Dans le BTP, les intérimaires subissent 1,3 fois plus d’accidents graves et 1,9 fois plus d’accidents mortels que les salariés du secteur. Si cette sinistralité est en partie due aux tâches qui leur sont attribuées, un rapport publié fin octobre révèle de nombreuses autres causes.
Avec une major du secteur et une agence d’emploi volontaires, l’OPPBTP et l’Anact ont en effet mené une étude-action pour mieux comprendre les déterminants de cette accidentologie, qu'ils ont présentée le 5 novembre à l'occasion du salon Expoprotection. Il en ressort une fréquente inadéquation entre le profil de l’intérimaire et le besoin sur le chantier. Cela s’explique, entre autres, par une insuffisance caractérisation du besoin par l’entreprise utilisatrice (EU), sa mauvaise compréhension par l’agence d’emploi ou encore la pénurie de main d'œuvre qualifiée.
Des salariés intérimaires sur-engagés
Aussi, les conditions d’emplois et de travail sont davantage exigeantes pour les intérimaires. Cela est notamment dû à leur situation de précarité. Est constatée une forme de sur-engagement de leur part, dans l’espoir de se voir proposer un CDI par l’EU. Ils peuvent ainsi « être conduits à prendre des risques pour prouver leur valeur », lit-on dans l’étude. Ils peuvent aussi cacher aux médecins du travail leurs problèmes de santé ou d’éventuelles inaptitudes par crainte des restrictions médicales.

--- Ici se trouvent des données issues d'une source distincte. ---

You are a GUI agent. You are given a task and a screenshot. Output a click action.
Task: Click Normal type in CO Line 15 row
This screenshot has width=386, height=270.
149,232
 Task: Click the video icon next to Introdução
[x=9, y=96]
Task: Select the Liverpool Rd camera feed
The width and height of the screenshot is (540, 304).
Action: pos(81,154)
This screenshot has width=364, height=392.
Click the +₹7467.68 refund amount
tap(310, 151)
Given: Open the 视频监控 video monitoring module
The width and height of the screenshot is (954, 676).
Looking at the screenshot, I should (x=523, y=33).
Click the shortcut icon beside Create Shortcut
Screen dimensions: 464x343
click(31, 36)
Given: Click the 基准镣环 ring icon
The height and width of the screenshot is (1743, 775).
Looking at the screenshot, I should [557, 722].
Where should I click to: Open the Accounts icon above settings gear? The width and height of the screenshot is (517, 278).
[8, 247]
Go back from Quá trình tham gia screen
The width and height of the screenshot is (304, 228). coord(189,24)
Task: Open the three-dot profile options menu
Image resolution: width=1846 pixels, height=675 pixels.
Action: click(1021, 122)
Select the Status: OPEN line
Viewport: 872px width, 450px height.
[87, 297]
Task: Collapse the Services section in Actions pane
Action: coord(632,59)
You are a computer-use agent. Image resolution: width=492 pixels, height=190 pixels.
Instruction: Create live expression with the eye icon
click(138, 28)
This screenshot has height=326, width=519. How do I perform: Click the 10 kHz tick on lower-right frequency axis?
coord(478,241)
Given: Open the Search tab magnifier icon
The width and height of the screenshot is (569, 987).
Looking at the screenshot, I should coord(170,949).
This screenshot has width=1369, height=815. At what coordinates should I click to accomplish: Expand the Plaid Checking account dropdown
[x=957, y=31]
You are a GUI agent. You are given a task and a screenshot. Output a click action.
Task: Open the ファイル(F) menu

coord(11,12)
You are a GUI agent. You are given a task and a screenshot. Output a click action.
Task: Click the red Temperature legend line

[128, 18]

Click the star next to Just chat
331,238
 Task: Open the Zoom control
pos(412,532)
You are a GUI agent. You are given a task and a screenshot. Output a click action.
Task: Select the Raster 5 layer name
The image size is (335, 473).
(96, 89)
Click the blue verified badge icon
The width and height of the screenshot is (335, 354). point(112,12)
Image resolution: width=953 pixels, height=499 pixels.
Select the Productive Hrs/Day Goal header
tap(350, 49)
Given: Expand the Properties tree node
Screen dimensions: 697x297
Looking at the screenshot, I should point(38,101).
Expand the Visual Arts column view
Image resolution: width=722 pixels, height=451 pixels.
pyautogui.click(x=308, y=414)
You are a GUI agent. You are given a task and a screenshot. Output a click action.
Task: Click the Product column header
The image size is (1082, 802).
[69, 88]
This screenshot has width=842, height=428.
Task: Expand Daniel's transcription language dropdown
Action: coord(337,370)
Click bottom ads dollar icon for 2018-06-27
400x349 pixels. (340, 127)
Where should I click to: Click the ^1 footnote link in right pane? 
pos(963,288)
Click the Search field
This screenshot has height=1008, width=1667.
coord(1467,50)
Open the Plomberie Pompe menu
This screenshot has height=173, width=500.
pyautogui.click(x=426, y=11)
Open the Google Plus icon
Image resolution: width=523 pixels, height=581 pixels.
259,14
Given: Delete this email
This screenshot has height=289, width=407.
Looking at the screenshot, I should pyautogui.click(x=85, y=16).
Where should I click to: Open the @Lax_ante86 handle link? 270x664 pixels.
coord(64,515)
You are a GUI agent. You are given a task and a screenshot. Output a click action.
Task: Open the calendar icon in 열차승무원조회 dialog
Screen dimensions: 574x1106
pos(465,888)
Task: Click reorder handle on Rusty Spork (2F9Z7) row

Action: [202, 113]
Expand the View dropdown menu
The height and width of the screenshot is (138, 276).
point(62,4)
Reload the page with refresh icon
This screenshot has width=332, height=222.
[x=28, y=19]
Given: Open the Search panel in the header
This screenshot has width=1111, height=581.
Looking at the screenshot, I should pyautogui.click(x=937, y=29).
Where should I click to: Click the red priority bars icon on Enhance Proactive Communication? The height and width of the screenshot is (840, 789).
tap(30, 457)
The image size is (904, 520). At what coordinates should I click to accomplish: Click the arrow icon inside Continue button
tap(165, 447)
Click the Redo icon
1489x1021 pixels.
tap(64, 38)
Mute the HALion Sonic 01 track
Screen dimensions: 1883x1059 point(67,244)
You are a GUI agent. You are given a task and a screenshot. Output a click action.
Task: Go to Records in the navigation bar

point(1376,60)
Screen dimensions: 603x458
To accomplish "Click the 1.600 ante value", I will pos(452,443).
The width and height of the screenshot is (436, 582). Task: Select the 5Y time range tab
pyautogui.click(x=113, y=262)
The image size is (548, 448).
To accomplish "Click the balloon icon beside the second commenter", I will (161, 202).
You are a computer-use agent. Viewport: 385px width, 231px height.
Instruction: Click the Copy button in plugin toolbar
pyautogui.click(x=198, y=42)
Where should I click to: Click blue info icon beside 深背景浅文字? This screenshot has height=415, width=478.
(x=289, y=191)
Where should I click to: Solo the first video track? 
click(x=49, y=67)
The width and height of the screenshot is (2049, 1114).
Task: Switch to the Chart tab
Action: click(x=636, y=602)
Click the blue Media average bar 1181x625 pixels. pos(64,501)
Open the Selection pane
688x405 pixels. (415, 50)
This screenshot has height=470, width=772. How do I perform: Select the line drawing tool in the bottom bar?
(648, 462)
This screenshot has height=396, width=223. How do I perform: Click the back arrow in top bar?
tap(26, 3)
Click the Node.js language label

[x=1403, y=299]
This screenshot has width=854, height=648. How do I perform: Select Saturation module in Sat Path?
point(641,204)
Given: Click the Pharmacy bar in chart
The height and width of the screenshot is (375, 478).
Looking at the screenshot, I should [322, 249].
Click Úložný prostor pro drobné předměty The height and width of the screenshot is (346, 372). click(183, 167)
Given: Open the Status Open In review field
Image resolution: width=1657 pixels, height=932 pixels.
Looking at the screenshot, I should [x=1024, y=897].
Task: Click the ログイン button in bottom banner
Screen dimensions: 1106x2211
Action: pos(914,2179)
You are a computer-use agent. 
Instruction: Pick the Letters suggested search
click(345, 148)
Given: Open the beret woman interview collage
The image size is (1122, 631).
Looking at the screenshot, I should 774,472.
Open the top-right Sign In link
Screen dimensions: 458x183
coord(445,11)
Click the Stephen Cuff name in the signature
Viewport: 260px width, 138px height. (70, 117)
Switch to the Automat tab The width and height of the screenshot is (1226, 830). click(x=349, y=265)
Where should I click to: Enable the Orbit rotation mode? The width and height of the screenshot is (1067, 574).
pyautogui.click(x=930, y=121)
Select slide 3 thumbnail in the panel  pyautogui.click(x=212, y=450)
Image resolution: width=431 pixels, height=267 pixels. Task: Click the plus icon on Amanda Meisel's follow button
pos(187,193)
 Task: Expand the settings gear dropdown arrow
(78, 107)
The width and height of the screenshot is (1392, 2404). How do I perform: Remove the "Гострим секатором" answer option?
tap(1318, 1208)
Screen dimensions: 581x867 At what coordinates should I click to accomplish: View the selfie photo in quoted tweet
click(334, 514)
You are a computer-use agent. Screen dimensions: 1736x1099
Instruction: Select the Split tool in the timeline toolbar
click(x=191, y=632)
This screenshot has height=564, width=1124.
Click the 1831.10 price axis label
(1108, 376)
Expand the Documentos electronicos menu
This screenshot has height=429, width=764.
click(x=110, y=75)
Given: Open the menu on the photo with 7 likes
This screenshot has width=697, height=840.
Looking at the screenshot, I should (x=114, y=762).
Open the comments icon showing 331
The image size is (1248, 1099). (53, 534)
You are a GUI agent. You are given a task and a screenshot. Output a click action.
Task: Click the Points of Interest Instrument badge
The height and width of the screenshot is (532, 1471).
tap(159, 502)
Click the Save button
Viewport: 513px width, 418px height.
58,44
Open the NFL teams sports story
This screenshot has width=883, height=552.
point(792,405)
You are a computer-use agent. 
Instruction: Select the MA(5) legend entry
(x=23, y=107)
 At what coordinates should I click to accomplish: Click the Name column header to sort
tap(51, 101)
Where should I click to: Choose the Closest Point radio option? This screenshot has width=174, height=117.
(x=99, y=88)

Troisième et dernier grand sujet : l’accueil et l’intégration de l’intérimaire. « Souvent, il n’est pas intégré à l’organisation mais mis à disposition du chef d’équipe », pointe Benoît Langard, responsable d'opération prévention de l’usure professionnelle à l'OPPBTP. « Ils ont souvent des EPI de premier prix, certes aux normes, mais moins confortables », ajoute-t-il.
A l’issue du diagnostic, les professionnels (directeur de travaux, directeur d’agence, intérimaires, conseiller prévention de l’OPPBTP, expert Anact…) ont proposé onze pistes de solutions, actuellement encore en cours d’expérimentation. Malheureusement, très peu de solutions concrètes ou consensuelles sont apparues pour améliorer les conditions d’emploi et de travail.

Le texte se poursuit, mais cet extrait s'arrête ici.